• _EXERCISE REQUIREMENTS_
Given the entries below, would you transcribe exactly the lines starting at the one with "This screenshot has height=303, width=500." and ending at the one with "Task: Open the Buy page from top menu", both kept, pictures omitted, nothing extra?

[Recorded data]
==============================
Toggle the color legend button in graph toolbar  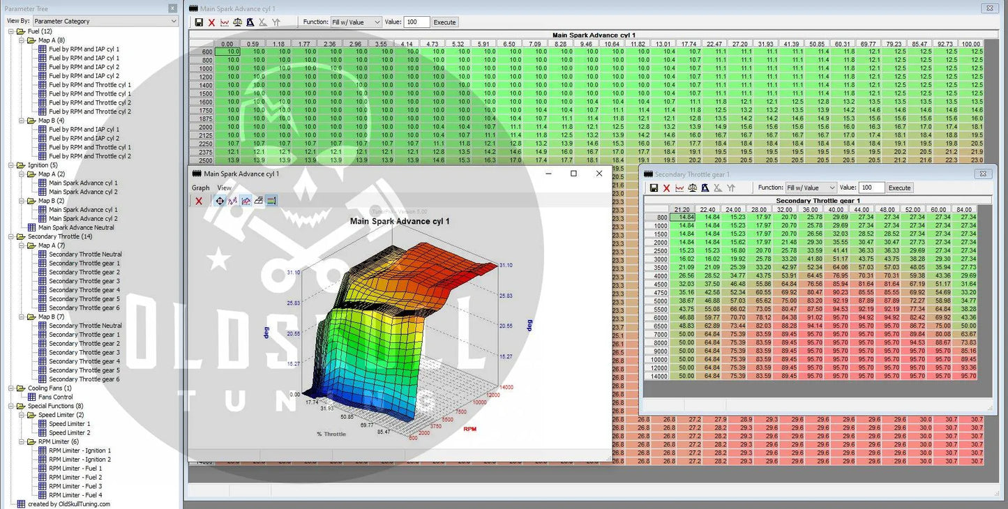click(x=271, y=201)
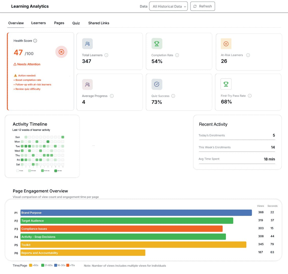Screen dimensions: 288x274
Task: Open the First-Try Pass Rate info icon
Action: 250,96
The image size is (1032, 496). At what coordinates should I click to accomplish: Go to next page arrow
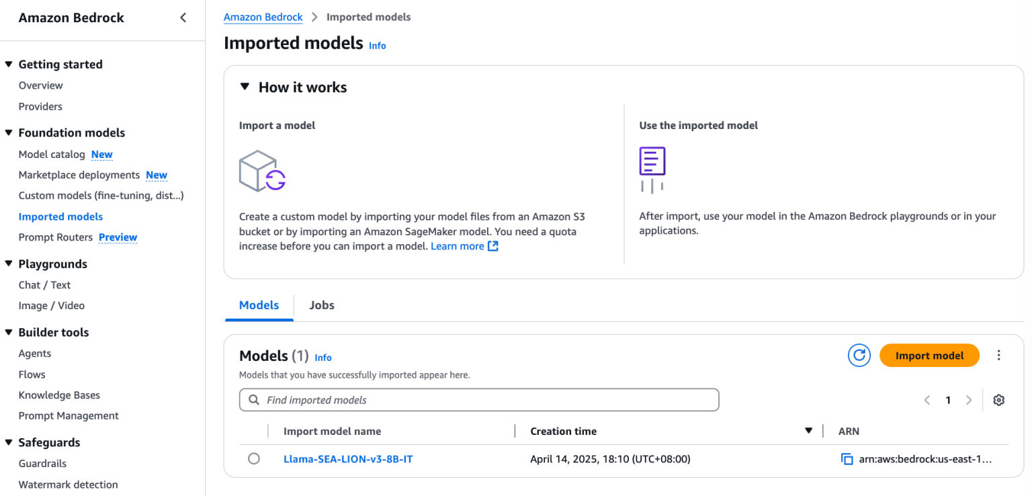(x=968, y=400)
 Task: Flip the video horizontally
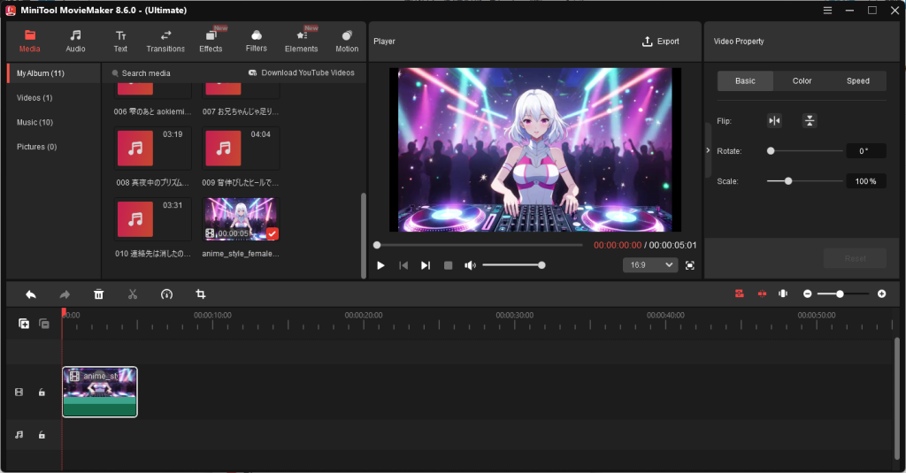point(774,121)
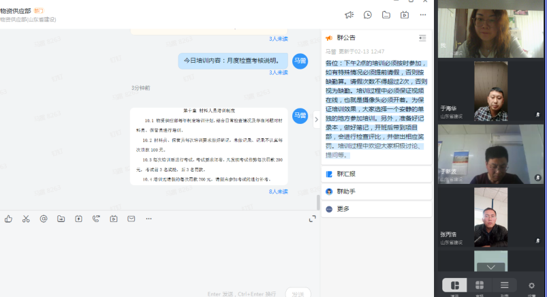Select the scissors screenshot tool
Screen dimensions: 547x297
click(26, 219)
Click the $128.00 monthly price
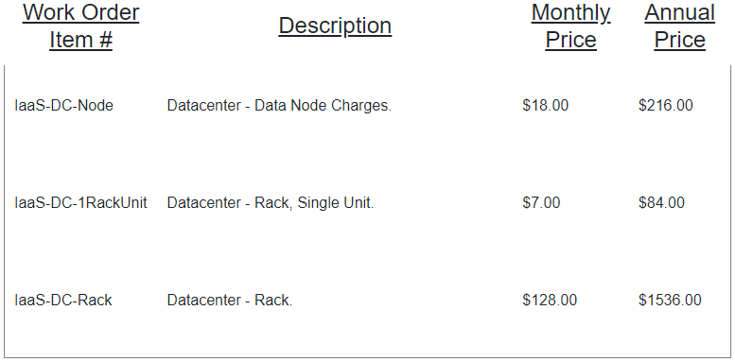 click(550, 301)

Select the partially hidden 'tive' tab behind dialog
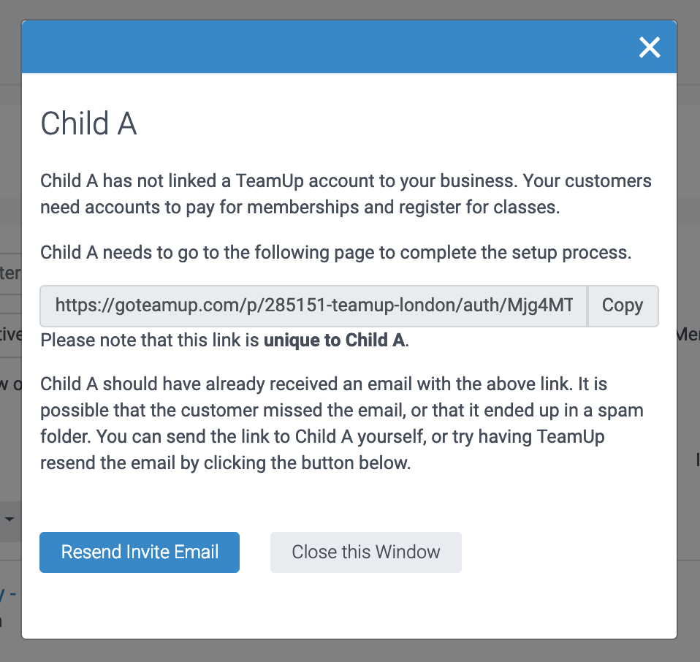[10, 335]
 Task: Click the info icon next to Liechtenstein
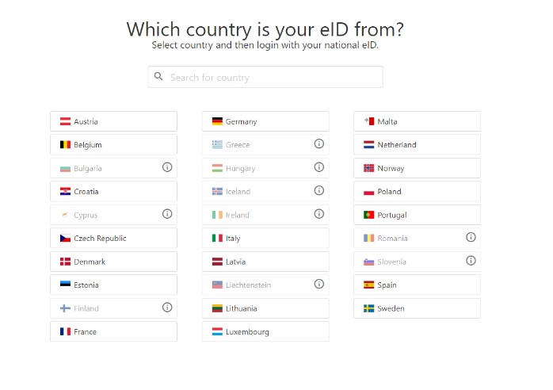318,284
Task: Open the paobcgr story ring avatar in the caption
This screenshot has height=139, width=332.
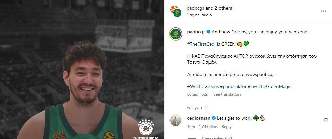Action: coord(176,33)
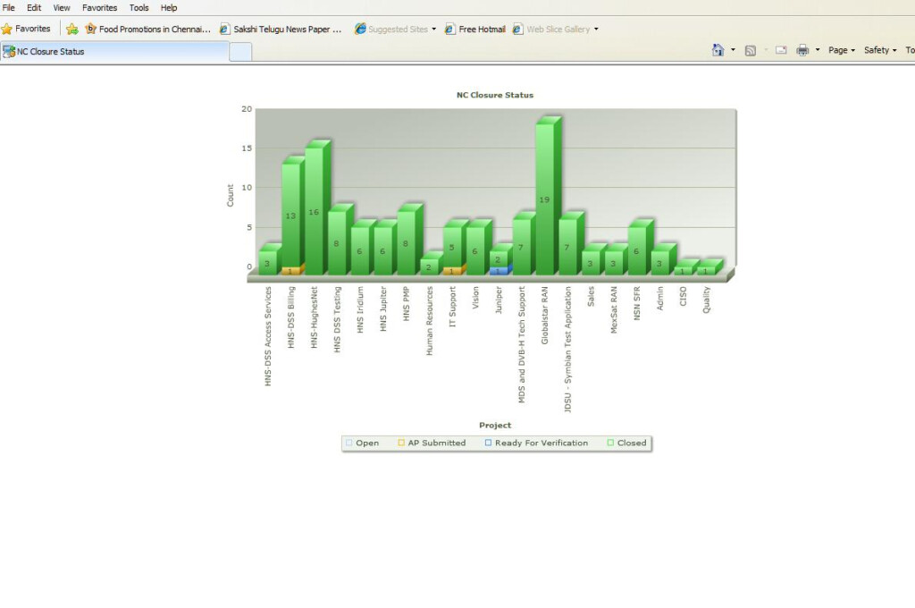Viewport: 915px width, 608px height.
Task: Toggle the Ready For Verification legend box
Action: (x=488, y=443)
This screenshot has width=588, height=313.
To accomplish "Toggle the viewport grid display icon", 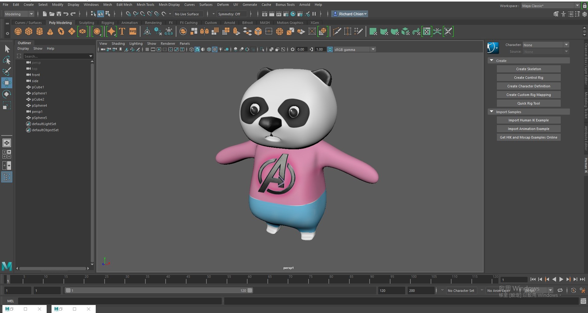I will coord(147,49).
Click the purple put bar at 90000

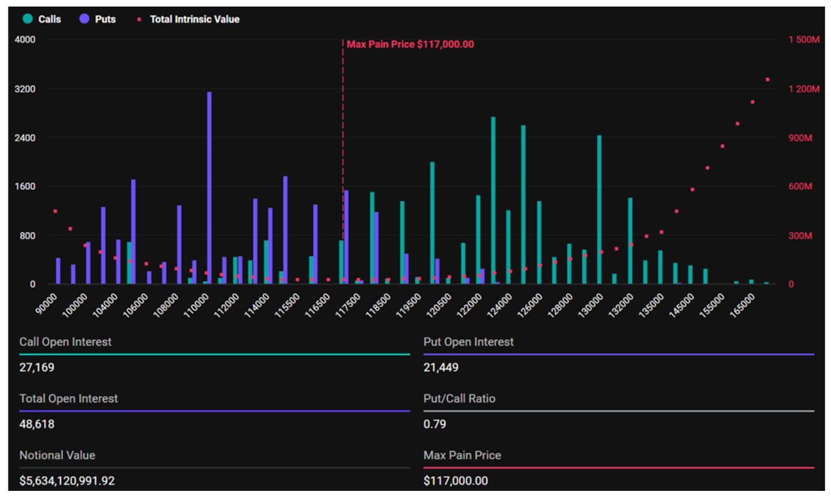(x=58, y=271)
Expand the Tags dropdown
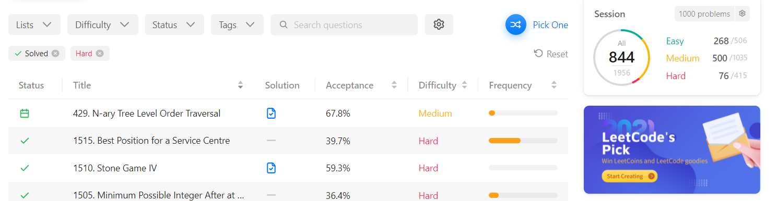The image size is (777, 201). click(237, 24)
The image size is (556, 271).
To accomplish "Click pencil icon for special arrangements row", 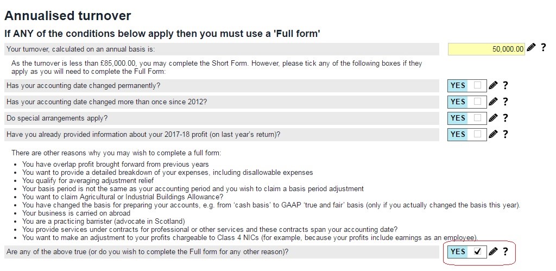I will click(493, 118).
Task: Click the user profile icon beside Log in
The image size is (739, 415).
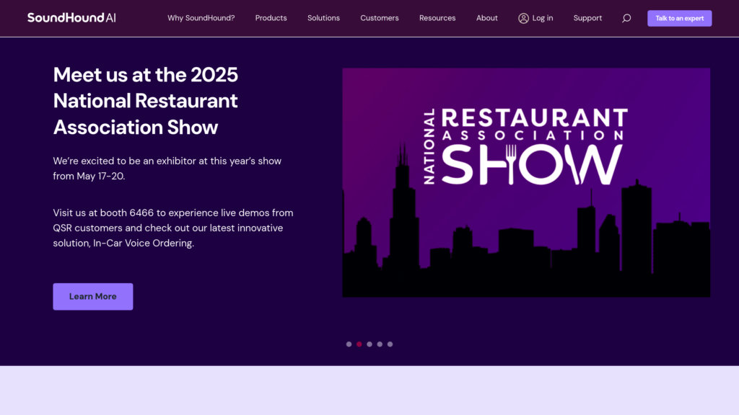Action: [x=523, y=18]
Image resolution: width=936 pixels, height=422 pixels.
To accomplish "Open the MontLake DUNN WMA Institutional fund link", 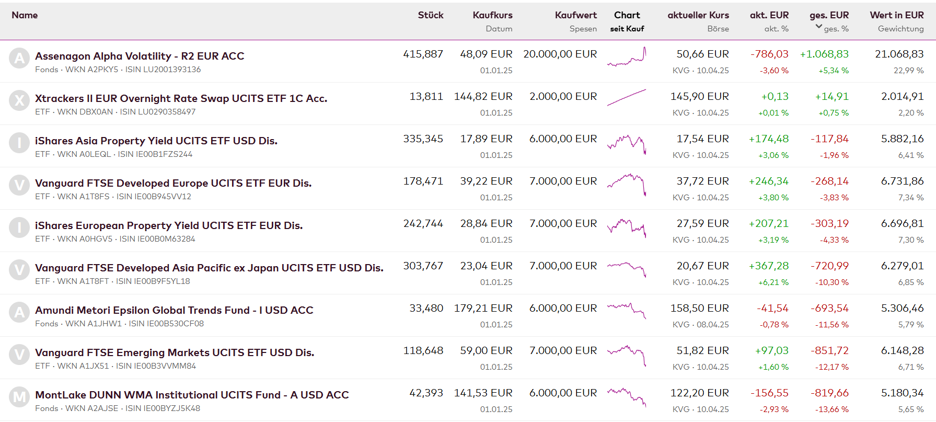I will pos(192,395).
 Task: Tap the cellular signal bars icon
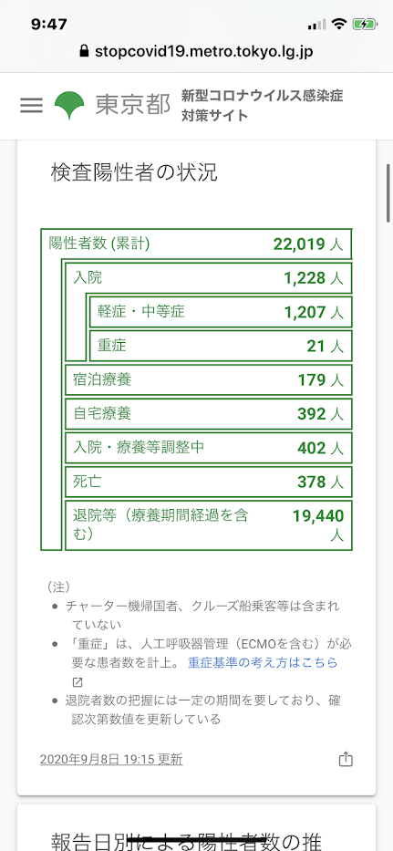[317, 25]
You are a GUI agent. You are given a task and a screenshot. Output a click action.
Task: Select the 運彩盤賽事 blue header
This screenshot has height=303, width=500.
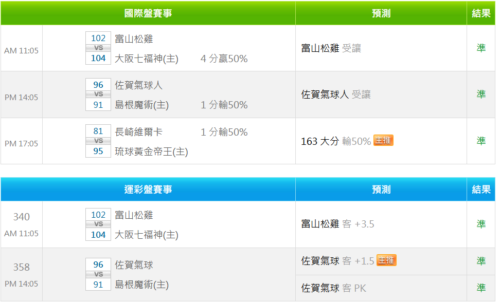(148, 190)
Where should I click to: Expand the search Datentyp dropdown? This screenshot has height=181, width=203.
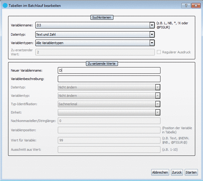click(x=152, y=34)
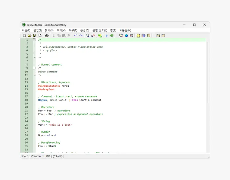Viewport: 230px width, 180px height.
Task: Undo the last edit
Action: (x=76, y=36)
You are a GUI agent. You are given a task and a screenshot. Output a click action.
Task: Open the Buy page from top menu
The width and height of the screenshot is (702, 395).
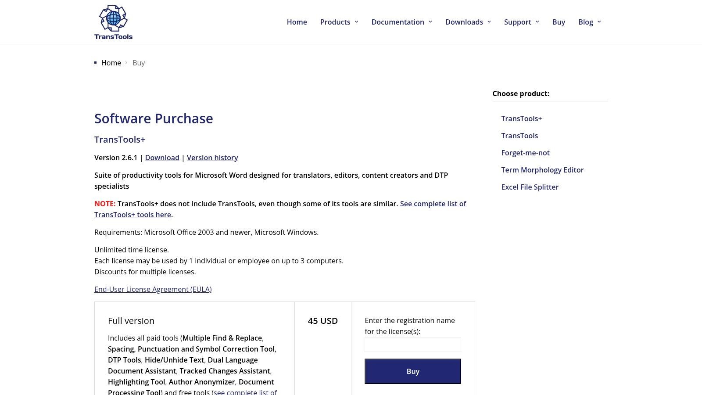click(x=559, y=22)
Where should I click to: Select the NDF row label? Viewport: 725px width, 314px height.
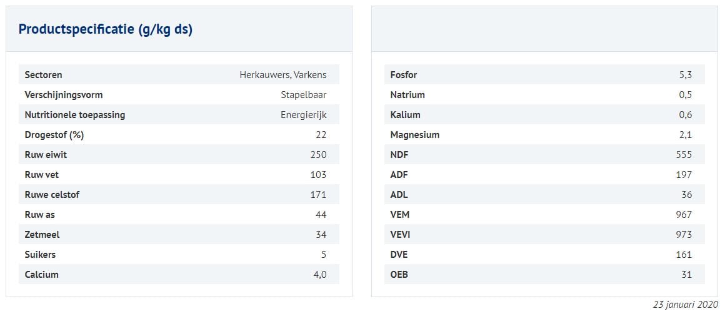(399, 155)
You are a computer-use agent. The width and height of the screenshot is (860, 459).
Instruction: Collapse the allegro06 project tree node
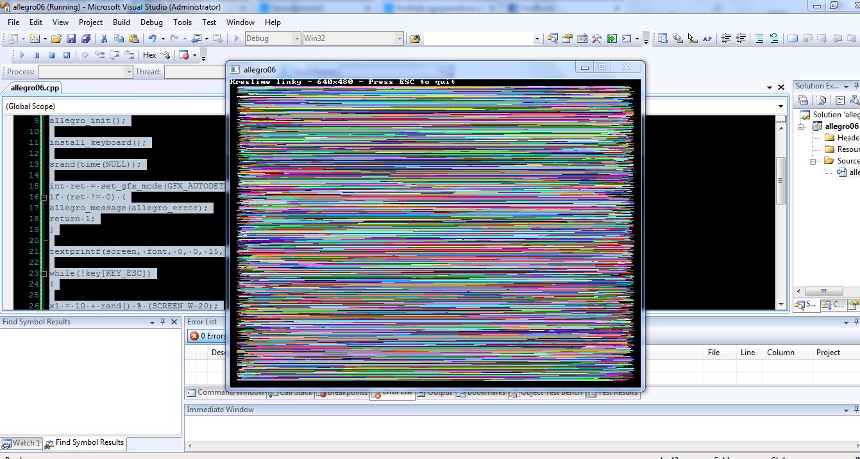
==============================
• _RESULT OF THE EXERCISE_
This screenshot has height=303, width=500.
(148, 190)
Where should I click to: Expand the search Datentyp dropdown? This screenshot has height=181, width=203.
click(x=152, y=34)
Viewport: 230px width, 180px height.
Task: Undo the last edit
Action: (x=76, y=36)
You are a GUI agent. You are given a task and a screenshot. Output a click action.
Task: Open the Buy page from top menu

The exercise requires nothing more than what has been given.